Edecán

bikini
Foto: Prensa Libre.

En un ensayo publicado en 1975 en la revista Vogue, Susan Sontag reflexionó sobre la noción contemporánea de la belleza, relacionándola al detrimento de la dignidad de la mujer, obligada a ser hermosa y a vivir preocupada por serlo, dividiendo su cuerpo en trozos de carne y accesorios que deben ser cuidados con esmero para agradar al sexo fuerte: caderas, senos, cabello, cutis, etc. Aunque Susan culpa a los antiguos griegos de dividir al ser humano en “interior” y “exterior”, no deja de anotar que para ellos la belleza no era una cuestión meramente física, sino más bien una virtud que incluía talento, bondad e inteligencia. Con el paso de los siglos, asumir que las mujeres son el sexo hermoso (los hombres, además de competentes, halagadores) atentó contra aquella idea holística de la belleza.

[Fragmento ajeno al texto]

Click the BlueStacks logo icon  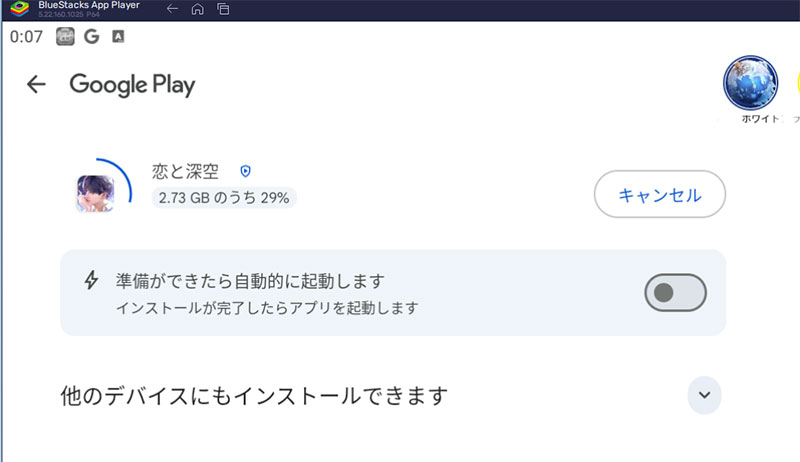pyautogui.click(x=17, y=9)
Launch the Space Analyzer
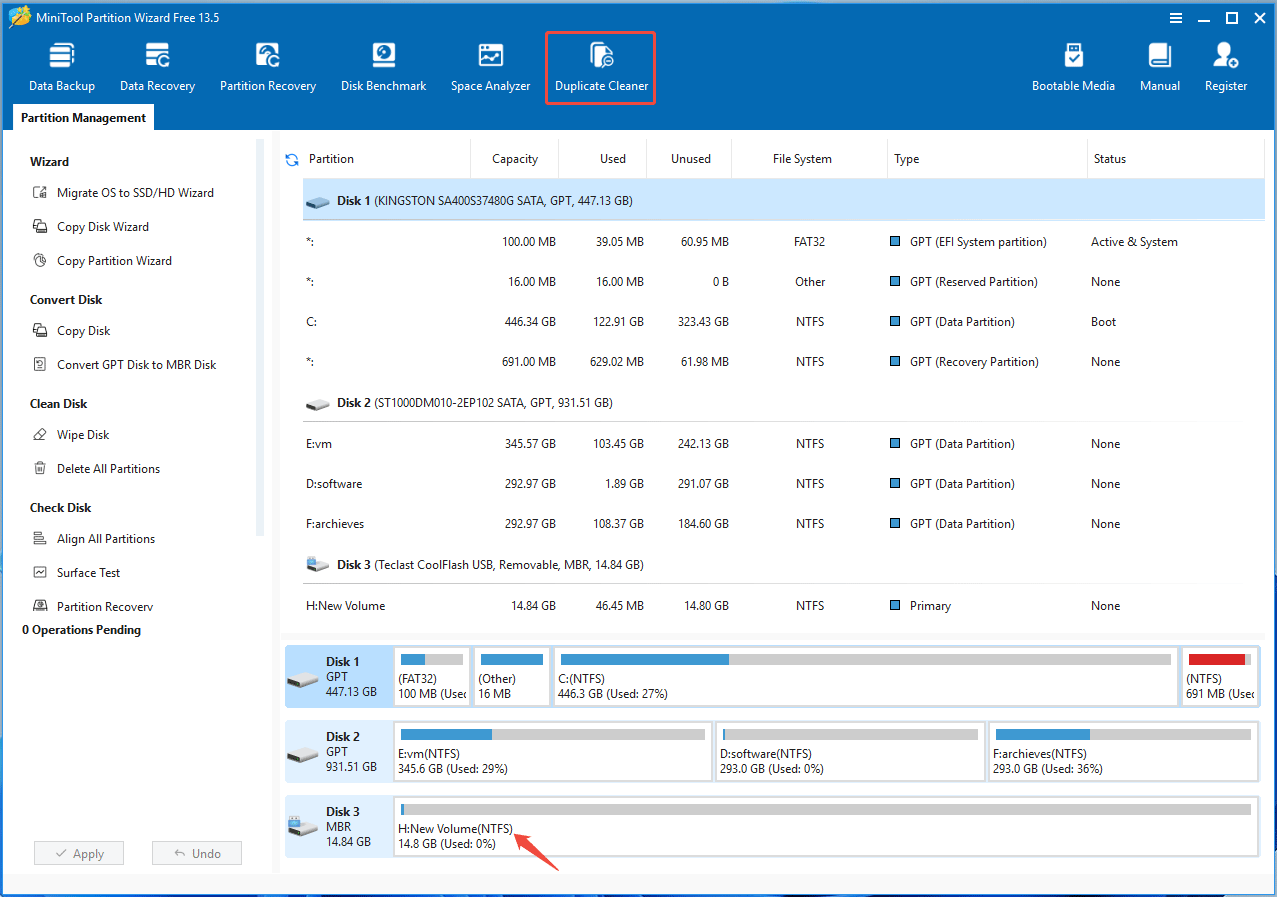1277x897 pixels. click(490, 65)
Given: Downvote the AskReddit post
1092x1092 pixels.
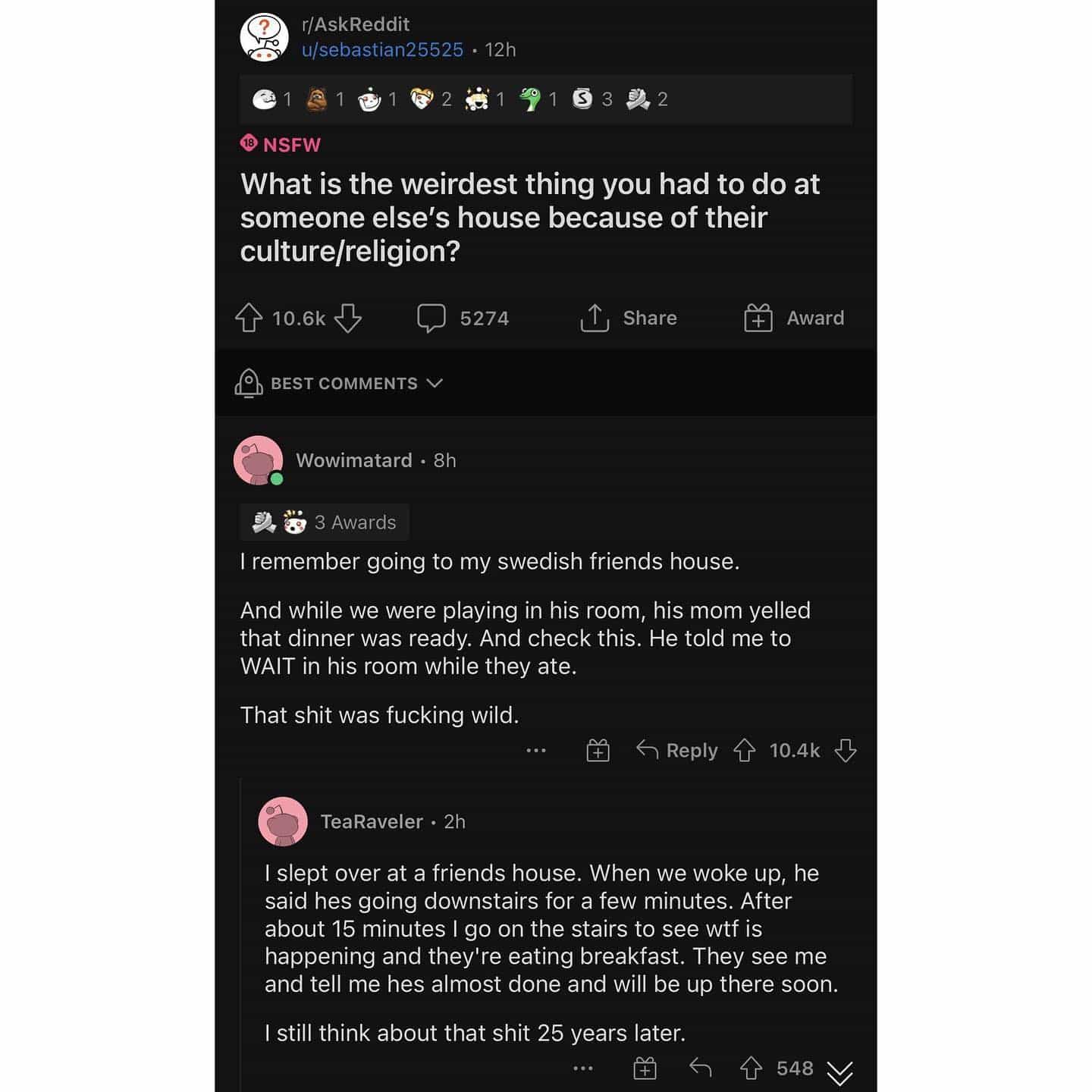Looking at the screenshot, I should click(x=348, y=318).
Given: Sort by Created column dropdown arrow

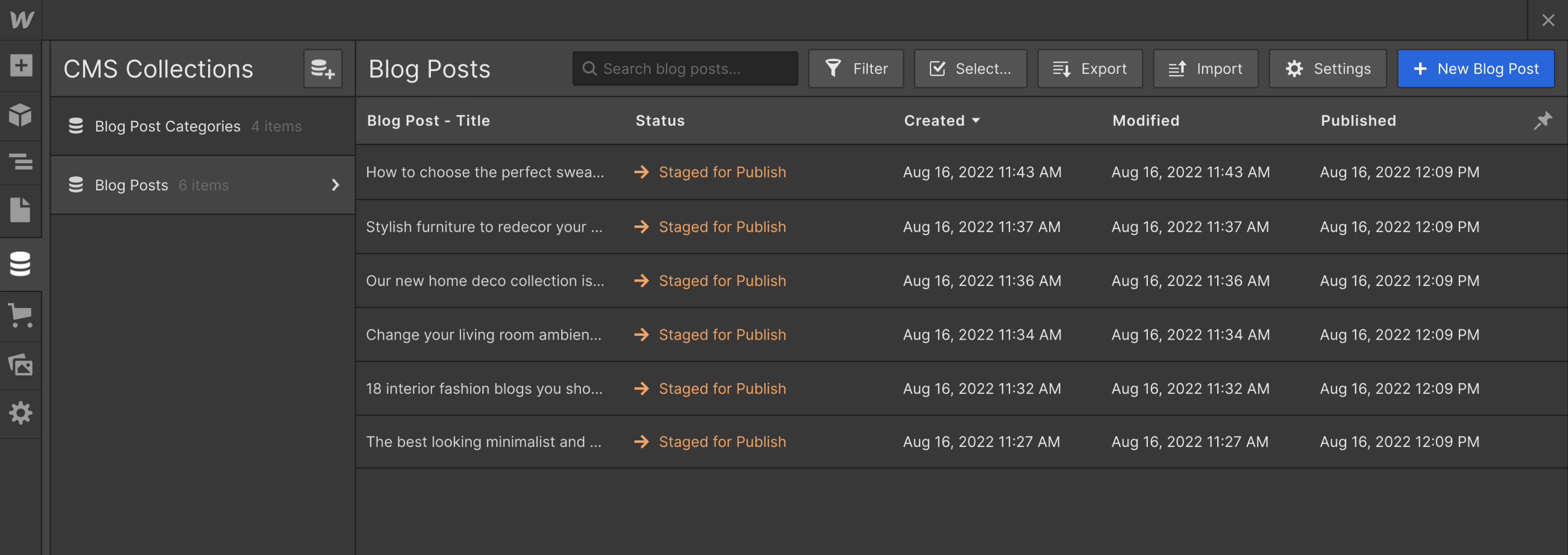Looking at the screenshot, I should [x=976, y=120].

Hoy ser “bella” ya no solo es una “preocupación”, sino un requisito laboral. Casos hay de sobra. Pienso en las edecanes.

El término “edecán” proviene del francés aide de camp o ayudante de campo, título honorífico que solía tener el asistente de un alto oficial militar.  Prestada por el español, la palabra pasó a designar a cualquier auxiliar, acompañante o correveidile.

Sin embargo, hoy “edecán” nos suena más a una especie de publicidad humana (sobre todo mujer) que promociona una marca o producto a través de la atracción generada por su “buenura”. Si tecleamos la palabra, google lo corrobora.

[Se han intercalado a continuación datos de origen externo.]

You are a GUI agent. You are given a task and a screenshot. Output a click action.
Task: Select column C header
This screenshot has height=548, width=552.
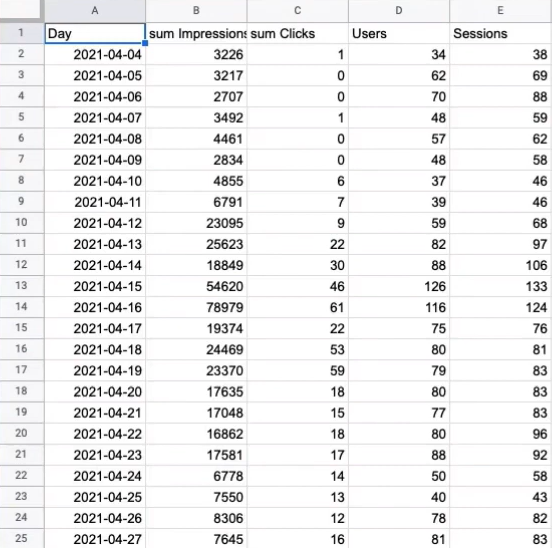point(298,11)
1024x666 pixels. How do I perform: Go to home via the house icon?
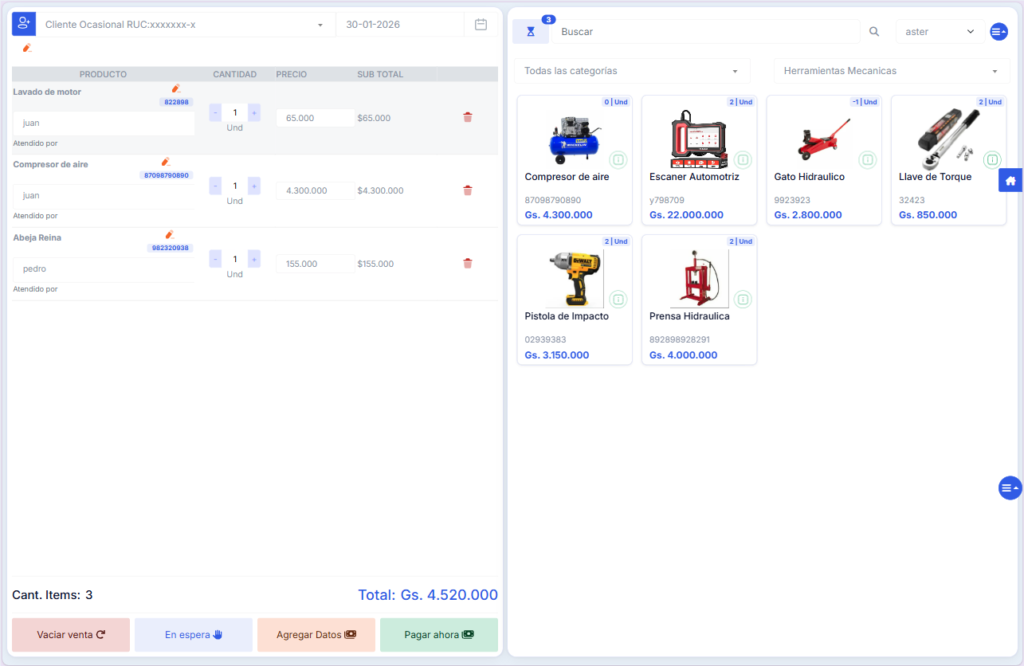coord(1010,180)
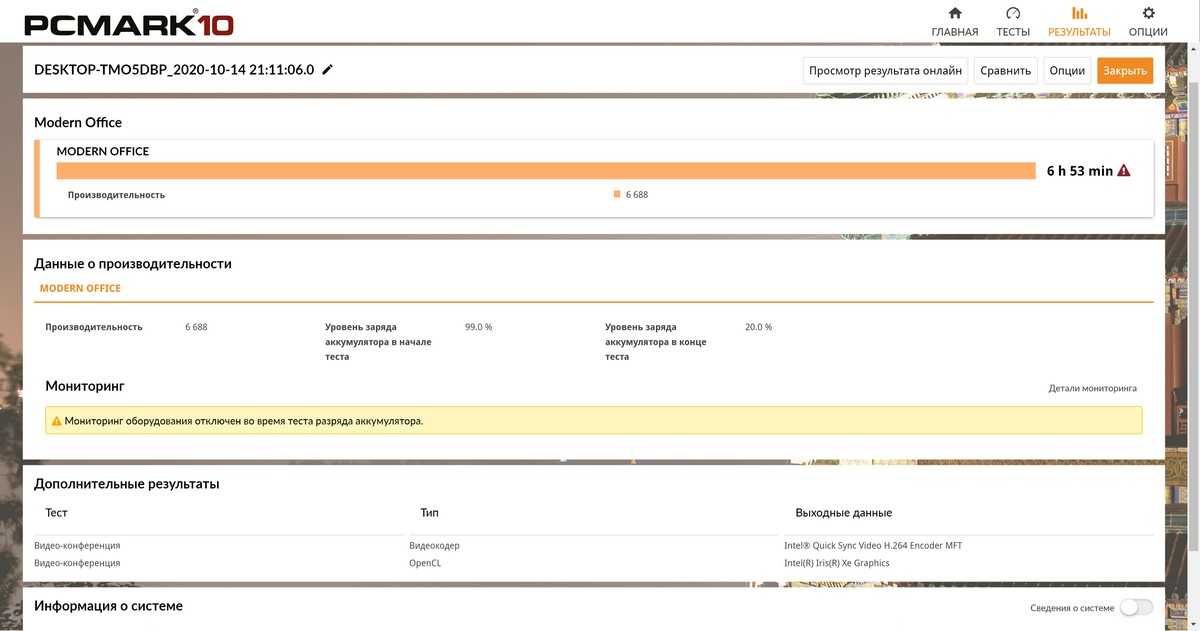Image resolution: width=1200 pixels, height=631 pixels.
Task: Open the Options (ОПЦИИ) gear icon
Action: point(1148,13)
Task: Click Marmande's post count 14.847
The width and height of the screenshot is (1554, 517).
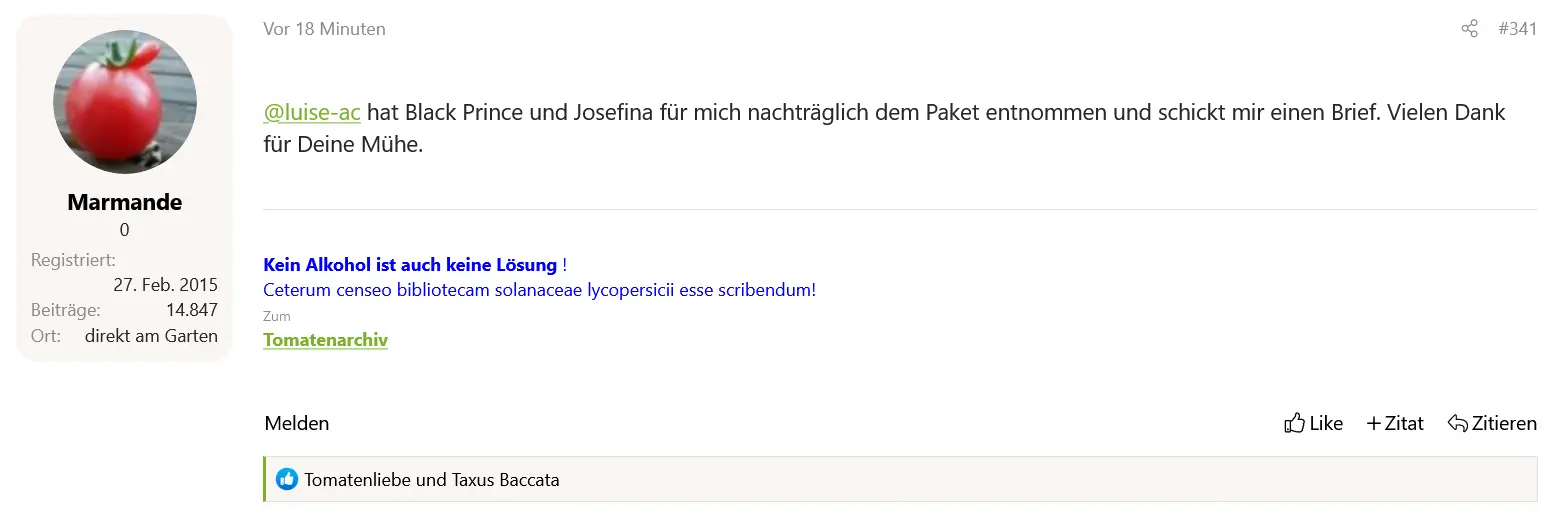Action: [192, 310]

Cerca de donde trabajo hay una cevichería. A falta de comensales, imagino que hicieron rigorosos estudios de mercado y su estrategia de marketing fue colocar a un par de “chicas” a contonearse en la entrada.

Trabajo arduo: estar de pie con tacones, sonreír a tiempo completo, acomodarse la ropa ajustada y sobre todo, saberse deseadas igual o poco más que una picosita. Su misión: ser acosadas para que la cerveza se venda.

Recordado el caso del mitin político de este año, donde ellas encendían las fantasías de los correligionarios. La indignación corrió como polvora porque aquel proselitismo provenía del partido cuya presidenciable era una mujer.

La edecanía debe ser un trabajo honrado y respetable como cualquier otro. Lamentablemente sigue evidenciando que ser mujer y rifarse la dignidad para tratar de ganarse la vida es común y hasta normalizado en países como Guatemala.

Susan nos recuerda que no es el deseo de ser bella lo que está mal,  sino la obligación de serlo o tratar de serlo. La edecán es carnada. Expuesta, la aprietan, a veces la tocan, la humillan y tiene que aguantarse, con una sonrisa. Sirve para enganchar y para colmo tiene fama de tonta. Pero si no fuese bonita –y no fingiera ser tonta– quizá no tendría un salario.

“La belleza es una forma de poder. Y con razón. Lo lamentable es que es la única forma de poder que la mayoría de las mujeres son alentadas a perseguir” dispara Sontag. Cada vez que una chica atractiva llame su atención -o repulsión- incitándole a adquirir una cerveza, piensa en las brechas de género que se ensanchan en países como este, donde muchas mujeres, si han de tener un poder, es el de atraer y complacer. Y eso que es 2015, como nos recuerda el aplaudido nuevo primer ministro de Canadá.